Текст книги "Юрий Долгорукий"
Автор книги: Вадим Каргалов
Жанр:
Историческая проза
сообщить о нарушении
Текущая страница: 11 (всего у книги 32 страниц)
Не всем ростовцам это понравилось, но не спорить же с могучим гостем!
Вечером удалились отец с сыном в потайную горницу и долго беседовали.
Юрий вернулся к себе озабоченный, задумчивый. Боярину Василию поведал коротко, что Владимир Всеволодович Мономах однозначно ждёт нового половецкого нашествия и без ростовских полков на этот раз не обойтись. Надобно загодя собирать ратников для похода. И ещё сказал Юрий, что отец недоволен ханом Аепой, не по-родственному тот поступает. Правда, подарки хан посылает, дружественное посольство тоже, сам на переяславское пограничье не нападает, но и проходу немирным половцам сквозь свои кочевья не препятствует, ссылается на половецкий обычай, что в степях любому соплеменнику путь чист, если не с войной пришли. А Боняк и Шарукан с войной в Ленины кочевья не ходили. А сам Аепа воевать с ними не хотел, негоже брату поднимать саблю на брата.
Выходило, Боняк с Шаруканом для него братья, а Мономах с Юрием – кто?
Просьба отца – послать к Аепе посольство с укоризной или самому съездить – привела Юрия в смущение. На пользу ли сие Ростовскому княжеству?
Как ни прикидывай, заботы-то не ростовские, а переяславские, пограничные. Ростовцам понуждать Аепу к военному союзничеству вроде бы ни к чему...
Снова и снова возвращался Мономах к неверности хана Аепы.
Юрий выслушивал отцовские речи почтительно, но отвечал уклончиво. Дескать, приневолить хана Аепу ему не под силу, а послов к хану он отправит, попросит помочь Переяславлю. Но готовить войско для похода пришлось отцу пообещать.
Казалось, что уже обо всём переговорили, но Мономах почему-то медлил с отъездом. Затеял большую охоту с гончими псами, с кречетами (Юрий отговорился недомоганием).
Отъезжал Мономах на охоту с великой пышностью, многими людьми. Наместник Георгий Симонович с ним поехал, и воевода Пётр Тихмень, и иные владимирские мужи. Хрипло ревели охотничьи рога, ржали кони, заливались лаем звероподобные псы.

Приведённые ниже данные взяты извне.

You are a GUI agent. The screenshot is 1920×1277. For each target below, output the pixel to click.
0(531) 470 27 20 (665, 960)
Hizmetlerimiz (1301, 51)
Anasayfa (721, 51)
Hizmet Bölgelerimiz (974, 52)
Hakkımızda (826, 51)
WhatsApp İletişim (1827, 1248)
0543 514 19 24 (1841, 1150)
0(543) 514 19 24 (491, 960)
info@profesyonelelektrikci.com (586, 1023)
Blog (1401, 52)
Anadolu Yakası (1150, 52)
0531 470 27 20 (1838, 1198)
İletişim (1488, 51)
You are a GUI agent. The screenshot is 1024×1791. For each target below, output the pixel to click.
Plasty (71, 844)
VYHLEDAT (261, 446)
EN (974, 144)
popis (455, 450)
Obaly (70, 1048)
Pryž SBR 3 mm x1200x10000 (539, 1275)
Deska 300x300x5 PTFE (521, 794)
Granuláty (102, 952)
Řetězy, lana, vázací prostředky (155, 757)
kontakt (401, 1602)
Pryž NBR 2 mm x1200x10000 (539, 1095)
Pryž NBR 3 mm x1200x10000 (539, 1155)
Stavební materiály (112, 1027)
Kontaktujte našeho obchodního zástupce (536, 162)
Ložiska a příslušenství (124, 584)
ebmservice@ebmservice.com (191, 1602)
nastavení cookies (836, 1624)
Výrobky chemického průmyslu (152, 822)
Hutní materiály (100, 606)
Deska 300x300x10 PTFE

Юрий остался в княжеском дворце, считай, что в одиночестве (даже боярин Василий отъехал на свой двор – уже обустроился во Владимире).
Перед вечером вдруг наполнился княжеский двор телегами, громкоголосыми всадниками – прибыл обоз из Кидекши со столовым запасом.
Глянул Юрий в оконце и глазам своим не поверил: возле возов, покрытых рогожами, ключница Ульяна снуёт, обозными мужиками распоряжается.
«Как осмелилась?» – вскинулся было Юрий.
Но тут же спохватился. Только Суздаля касался запрет, а здесь иной город, и Ульяну никто не знает. В том же, что ключница приехала из вотчины с обозом, ничего зазорного нет. Служба у неё такая.
Но во двор Юрий не спустился, только к оконцу подходил неоднократно. Обозные мужики увели со двора пустые телеги, а Ульяна скрылась в подклети у здешней, владимирской, ключницы.
Долго ворочался Юрий в постели, кряхтел, бормотал что-то. Ну никак не спалось князю! Тоскливо было на душе, одиноко. Наконец кликнул холопа Тишку:
–Ульяну приведи... Но чтоб никто...
Пытливо, настороженно глянул Тишке в лицо.
В ответном Тишкином взгляде ни осуждения, ни скрытой усмешки – одно сердечное понимание...
Утром проснулся – рядом пусто, ложе холодное, только подушка помята, а в теле – сладкая истома, лёгкость. Ульянушка, любушка...
Долго лежал Юрий с прикрытыми глазами, думал.
Грех это...
Конечно же, грех...
Но чувствовал Юрий: вернись вечер, повторил бы он греховное дело...
Вспомнилось почему-то, как читал духовник Савва летопись (для Дмитревского монастыря в Суздале сделали отдельный список в Киеве и принесли князю – показать). О дяде Юрия, великом князе Всеволоде Ярославиче, в летописи написано было, что он много наложниц имел и более в веселиях, нежели расправах, упражнялся, а по смерти его многие бабы любимые плакали.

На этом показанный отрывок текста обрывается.